The action comes after VW asked the 9th U.S. Circuit Court of Appeals in July to reconsider its ruling, which determined the Clean Air Act does not preempt state and local authorities from enforcing anti-tampering laws against manufacturers' post-sale updates to emission-control systems.
In the filing, the Alliance echoed the German automaker's position that permitting state and local governments "to apply their own prohibition on tampering to post-sale, model-wide changes" to vehicles would scrap regulatory certainty and create chaos.
The Washington auto lobbying group represents most major automakers, including Volkswagen, in the U.S.
The Alliance said manufacturers routinely update the software design and calibration of their engines and emission-control systems, providing benefits for consumers and the environment by resolving problems and thereby improving a vehicle's overall performance, reliability, driveability, safety and emissions control. The group argues that it would be complicated for different regulators to determine and agree whether a post-sale modification is unlawful tampering or an improvement to design and function.
The Clean Air Act "avoids this uncertainty by giving a single agency, EPA, the responsibility to collect testing data from manufacturers on post-sale emissions and to supervise post-sale, model-wide changes to emission systems," the alliance said in the brief.
The 3-0 ruling in June would allow Florida's Hillsborough and Utah's Salt Lake counties to seek potentially billions in penalties from VW for violation of their laws prohibiting tampering with emission-control systems. The court ruled VW must face anti-tampering claims by the two counties over fixes made to its diesel vehicles after they were sold.
"We are mindful that our conclusion may result in staggering liability for Volkswagen," the judges said in the ruling. "But this result is due to conduct that could not have been anticipated by Congress: Volkswagen's intentional tampering with post-sale vehicles to increase air pollution."
The panel argued Volkswagen "installed defeat devices in new cars for the purpose of evading compliance with federally mandated emission standards and, subsequently, updated the software in those cars so the defeat devices would do a better job of avoiding and preventing compliance."
The ruling, if upheld, would allow all 50 states and thousands of local governments to regulate emissions software updates and other modifications after a vehicle is sold and could undermine the EPA's ability to exclusively regulate automakers' emissions compliance.
VW said the decision could force automakers "either to avoid maintaining or improving the emission control systems of in-use vehicles ... or pass on the substantial increased compliance costs to consumers," according to a court document filed July 30.
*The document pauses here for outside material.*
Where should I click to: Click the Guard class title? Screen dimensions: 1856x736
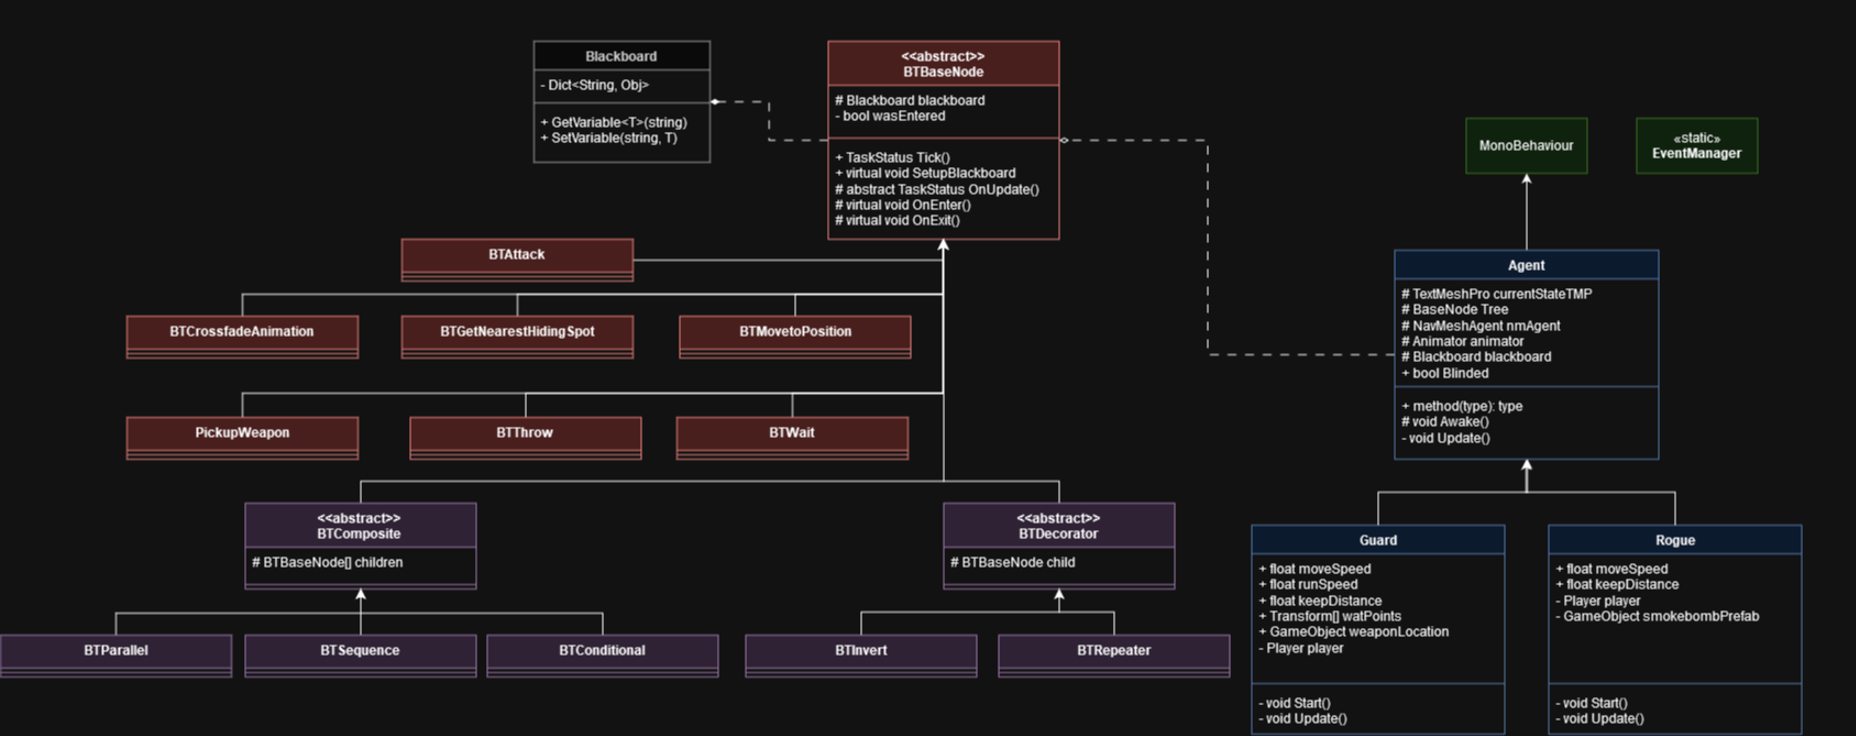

"The panel's decision contravenes the [Clean Air Act's] text, structure and history and will lead to the very regulatory chaos Congress sought to avoid in enacting that law," the automaker argued.
Volkswagen admitted in 2015 to cheating U.S. emissions tests on diesel engines by installing illegal software. The automaker settled U.S. criminal and civil actions for more than $20 billion, but it did not obtain liability protections from state and local governments, the court said.
The diesel emissions scandal has cost the German automaker about €31 billion ($35 billion) in fines, penalties and vehicle buyback costs worldwide since 2015.